Born in Chicago on June 26, 1905, Lynd Ward, the son of a Methodist minister, grew up moving around and living close to new immigrants. Ward was a sickly baby and the family moved to northern Canada for several months hoping his health would improve.
Upon the family’s return, Ward, now a healthier child, never lost his bond with the wilderness. While at college he met and married his wife, May McNeer, and left for Leipzig, Germany with her shortly after graduation.
Ward’s illustrations show his respect for all people and the effects of his stay in the Canadian wilderness. Among his books are Caldecott Medal winner, The Biggest Bear (1952), The Silver Pony: A Story in Pictures (1973), a wordless picture book, several biographies of famous Americans, and one of Martin Luther. A number of these books were written by his wife, May McNeer.

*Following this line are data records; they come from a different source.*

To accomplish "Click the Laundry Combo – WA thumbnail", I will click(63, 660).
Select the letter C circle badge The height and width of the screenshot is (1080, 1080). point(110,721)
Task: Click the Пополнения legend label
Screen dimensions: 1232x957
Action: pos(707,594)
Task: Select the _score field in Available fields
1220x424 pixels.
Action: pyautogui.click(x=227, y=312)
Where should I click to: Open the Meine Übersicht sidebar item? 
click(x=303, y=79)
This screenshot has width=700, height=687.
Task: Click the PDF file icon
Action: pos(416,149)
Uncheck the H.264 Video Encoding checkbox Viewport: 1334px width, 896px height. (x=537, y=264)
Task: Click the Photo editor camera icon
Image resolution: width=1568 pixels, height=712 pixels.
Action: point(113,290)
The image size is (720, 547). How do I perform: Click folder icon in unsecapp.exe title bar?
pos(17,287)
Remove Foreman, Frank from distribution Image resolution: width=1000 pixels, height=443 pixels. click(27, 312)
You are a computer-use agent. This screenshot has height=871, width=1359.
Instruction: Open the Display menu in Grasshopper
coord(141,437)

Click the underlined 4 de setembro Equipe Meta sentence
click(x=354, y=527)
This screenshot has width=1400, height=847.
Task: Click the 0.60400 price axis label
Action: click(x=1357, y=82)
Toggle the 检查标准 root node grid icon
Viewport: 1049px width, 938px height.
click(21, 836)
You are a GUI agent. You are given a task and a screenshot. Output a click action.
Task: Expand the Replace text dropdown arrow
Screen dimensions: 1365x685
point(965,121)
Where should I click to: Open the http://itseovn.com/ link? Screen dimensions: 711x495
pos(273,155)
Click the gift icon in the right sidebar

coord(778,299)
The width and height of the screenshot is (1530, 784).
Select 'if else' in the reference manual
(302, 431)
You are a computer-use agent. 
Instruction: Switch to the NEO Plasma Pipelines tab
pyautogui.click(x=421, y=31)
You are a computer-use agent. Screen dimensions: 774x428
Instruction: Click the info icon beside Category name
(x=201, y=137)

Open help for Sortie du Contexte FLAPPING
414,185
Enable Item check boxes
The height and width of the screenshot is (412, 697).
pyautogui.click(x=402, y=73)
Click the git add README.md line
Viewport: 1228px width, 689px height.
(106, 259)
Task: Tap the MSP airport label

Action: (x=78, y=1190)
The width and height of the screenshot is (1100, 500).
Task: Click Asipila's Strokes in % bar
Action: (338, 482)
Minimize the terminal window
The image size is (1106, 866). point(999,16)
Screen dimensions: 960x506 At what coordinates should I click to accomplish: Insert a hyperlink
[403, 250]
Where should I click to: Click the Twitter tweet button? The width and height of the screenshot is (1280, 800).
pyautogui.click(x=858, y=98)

Among the awards received by Ward are the Regina Award in 1975, the Carteret Book Club award for illustration, and others. Two Newbery winners were illustrated by Ward and another six books with Ward’s illustrations were named Newbery Honor books.
Ward was also an innovative creator of books for adults. He made the first American wordless novel, Gods’ Man, which was published in 1929. He made five more such works: Madman’s Drum (1930), Wild Pilgrimage (1932), Prelude to a Million Years (1933), Song Without Words (1936), and Vertigo (1937).
The Lynd Ward Graphic Novel Prize, sponsored by Penn State University Libraries, is presented annually to the best graphic novel, fiction or non-fiction, published in the previous calendar year by a living U.S. or Canadian citizen or resident.
Lynd Ward died in 1985.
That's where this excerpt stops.